# [Exercise description]
Below are the entries. Transcribe exactly the lines from the one with "Click the car banner image on transport slide" through the one with "The image size is (1568, 380).", ends included, and leave out all others.

# [Entries shown]
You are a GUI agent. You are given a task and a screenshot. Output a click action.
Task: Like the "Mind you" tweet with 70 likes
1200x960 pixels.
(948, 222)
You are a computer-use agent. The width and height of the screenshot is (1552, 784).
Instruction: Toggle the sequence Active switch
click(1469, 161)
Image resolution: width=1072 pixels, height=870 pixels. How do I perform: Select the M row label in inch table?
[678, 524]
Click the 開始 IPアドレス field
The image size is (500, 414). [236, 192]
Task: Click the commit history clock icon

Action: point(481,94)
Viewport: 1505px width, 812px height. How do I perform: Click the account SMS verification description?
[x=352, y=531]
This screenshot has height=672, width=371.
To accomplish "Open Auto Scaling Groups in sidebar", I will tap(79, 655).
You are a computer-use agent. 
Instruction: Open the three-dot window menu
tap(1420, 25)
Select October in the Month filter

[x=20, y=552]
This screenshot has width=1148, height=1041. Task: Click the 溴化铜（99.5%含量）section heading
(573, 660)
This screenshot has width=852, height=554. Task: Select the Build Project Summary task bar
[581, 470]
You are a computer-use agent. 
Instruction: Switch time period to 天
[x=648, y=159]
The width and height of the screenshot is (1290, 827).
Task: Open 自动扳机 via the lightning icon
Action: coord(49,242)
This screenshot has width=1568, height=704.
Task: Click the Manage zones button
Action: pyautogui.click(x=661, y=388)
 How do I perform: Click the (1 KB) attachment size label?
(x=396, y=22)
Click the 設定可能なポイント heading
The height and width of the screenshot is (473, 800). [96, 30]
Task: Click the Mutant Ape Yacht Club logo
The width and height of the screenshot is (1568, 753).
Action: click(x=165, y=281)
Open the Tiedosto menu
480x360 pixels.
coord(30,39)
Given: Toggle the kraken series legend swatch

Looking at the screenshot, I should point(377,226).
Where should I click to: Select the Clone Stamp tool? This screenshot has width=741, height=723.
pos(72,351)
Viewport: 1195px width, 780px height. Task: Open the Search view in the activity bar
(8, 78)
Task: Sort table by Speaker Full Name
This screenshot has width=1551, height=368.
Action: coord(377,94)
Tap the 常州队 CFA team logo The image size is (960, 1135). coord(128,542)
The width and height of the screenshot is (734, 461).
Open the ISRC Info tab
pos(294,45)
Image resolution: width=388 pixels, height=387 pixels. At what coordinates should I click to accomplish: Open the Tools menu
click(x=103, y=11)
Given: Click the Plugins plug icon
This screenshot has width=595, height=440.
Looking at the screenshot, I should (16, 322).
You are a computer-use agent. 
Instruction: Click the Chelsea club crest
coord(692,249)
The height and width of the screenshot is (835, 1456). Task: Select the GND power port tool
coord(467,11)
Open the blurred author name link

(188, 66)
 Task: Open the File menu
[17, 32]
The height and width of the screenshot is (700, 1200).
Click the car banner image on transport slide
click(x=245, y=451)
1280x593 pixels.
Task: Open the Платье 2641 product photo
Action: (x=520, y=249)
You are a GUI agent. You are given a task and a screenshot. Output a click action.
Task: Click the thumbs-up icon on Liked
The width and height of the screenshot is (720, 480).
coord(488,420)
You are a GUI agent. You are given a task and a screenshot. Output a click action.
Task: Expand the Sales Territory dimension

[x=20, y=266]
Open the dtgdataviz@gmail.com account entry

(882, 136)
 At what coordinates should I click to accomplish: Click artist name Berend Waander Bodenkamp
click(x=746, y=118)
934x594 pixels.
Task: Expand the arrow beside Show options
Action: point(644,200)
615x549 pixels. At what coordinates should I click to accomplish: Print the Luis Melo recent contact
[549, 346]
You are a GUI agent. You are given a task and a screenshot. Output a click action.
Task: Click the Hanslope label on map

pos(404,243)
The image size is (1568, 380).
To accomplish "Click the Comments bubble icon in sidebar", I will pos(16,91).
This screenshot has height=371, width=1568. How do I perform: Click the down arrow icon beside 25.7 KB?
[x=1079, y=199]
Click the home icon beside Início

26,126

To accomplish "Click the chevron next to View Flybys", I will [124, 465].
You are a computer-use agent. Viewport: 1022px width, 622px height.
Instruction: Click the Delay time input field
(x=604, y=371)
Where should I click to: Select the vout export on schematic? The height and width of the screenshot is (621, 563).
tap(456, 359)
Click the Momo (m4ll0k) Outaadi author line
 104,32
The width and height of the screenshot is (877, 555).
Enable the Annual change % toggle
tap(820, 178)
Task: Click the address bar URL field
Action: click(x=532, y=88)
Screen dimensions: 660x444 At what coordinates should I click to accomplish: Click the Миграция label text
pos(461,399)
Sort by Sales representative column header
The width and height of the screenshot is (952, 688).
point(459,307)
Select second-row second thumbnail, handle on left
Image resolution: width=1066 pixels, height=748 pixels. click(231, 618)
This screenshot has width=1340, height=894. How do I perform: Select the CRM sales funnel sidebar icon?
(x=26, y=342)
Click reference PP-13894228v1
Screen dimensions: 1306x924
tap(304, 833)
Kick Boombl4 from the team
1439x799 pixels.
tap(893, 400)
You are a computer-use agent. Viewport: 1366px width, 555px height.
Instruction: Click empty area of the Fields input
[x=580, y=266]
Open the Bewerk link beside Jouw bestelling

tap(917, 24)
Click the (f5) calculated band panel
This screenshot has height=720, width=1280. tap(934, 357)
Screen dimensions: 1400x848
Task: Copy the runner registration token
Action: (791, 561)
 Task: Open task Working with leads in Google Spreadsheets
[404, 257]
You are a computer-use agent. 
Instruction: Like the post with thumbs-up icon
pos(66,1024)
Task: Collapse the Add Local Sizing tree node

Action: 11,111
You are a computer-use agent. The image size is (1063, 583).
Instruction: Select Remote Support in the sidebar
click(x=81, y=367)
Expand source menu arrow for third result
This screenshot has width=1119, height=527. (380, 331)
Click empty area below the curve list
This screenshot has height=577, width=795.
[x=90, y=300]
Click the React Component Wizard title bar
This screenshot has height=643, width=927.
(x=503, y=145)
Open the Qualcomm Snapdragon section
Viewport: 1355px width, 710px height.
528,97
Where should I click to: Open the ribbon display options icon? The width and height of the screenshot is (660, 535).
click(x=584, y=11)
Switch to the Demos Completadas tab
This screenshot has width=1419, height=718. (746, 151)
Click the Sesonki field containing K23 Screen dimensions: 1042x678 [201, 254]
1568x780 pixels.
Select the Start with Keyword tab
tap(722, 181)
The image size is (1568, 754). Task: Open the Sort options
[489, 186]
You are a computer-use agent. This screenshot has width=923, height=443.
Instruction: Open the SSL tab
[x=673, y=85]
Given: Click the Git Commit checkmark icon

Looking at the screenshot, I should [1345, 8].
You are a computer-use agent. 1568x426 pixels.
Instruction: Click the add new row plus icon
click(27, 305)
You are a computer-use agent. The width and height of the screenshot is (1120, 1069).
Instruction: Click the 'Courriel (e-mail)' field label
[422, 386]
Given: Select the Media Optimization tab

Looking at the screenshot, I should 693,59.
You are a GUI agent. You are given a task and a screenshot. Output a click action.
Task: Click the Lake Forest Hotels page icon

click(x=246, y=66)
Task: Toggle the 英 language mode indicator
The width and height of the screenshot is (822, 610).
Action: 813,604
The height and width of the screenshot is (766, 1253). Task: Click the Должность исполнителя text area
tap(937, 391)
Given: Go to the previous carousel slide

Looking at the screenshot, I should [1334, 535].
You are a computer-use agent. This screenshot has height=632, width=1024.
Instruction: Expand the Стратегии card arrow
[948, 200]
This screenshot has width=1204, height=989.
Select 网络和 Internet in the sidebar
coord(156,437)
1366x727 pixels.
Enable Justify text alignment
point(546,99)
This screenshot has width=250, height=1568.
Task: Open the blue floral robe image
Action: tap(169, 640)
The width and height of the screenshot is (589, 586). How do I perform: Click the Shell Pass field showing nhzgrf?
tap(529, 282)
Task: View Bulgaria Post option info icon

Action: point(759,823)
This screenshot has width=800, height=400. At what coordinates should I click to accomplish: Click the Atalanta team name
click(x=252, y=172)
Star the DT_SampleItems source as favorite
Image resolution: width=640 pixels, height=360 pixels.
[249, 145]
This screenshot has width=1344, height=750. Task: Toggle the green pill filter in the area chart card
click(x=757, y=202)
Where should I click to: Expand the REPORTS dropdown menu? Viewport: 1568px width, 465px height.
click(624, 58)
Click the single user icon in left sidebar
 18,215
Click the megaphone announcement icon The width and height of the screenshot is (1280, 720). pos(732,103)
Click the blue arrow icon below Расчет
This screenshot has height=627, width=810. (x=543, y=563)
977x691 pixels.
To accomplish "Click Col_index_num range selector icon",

# [Result below]
Click the car banner image on transport slide
click(x=245, y=451)
1280x593 pixels.
Task: Open the Платье 2641 product photo
Action: (x=520, y=249)
You are a GUI agent. You are given a task and a screenshot. Output a click action.
Task: Click the thumbs-up icon on Liked
The width and height of the screenshot is (720, 480).
coord(488,420)
You are a GUI agent. You are given a task and a screenshot. Output a click action.
Task: Expand the Sales Territory dimension

[x=20, y=266]
Open the dtgdataviz@gmail.com account entry

(882, 136)
 At what coordinates should I click to accomplish: Click artist name Berend Waander Bodenkamp
click(x=746, y=118)
934x594 pixels.
Task: Expand the arrow beside Show options
Action: point(644,200)
615x549 pixels. At what coordinates should I click to accomplish: Print the Luis Melo recent contact
[549, 346]
You are a GUI agent. You are given a task and a screenshot. Output a click action.
Task: Click the Hanslope label on map

pos(404,243)
The image size is (1568, 380).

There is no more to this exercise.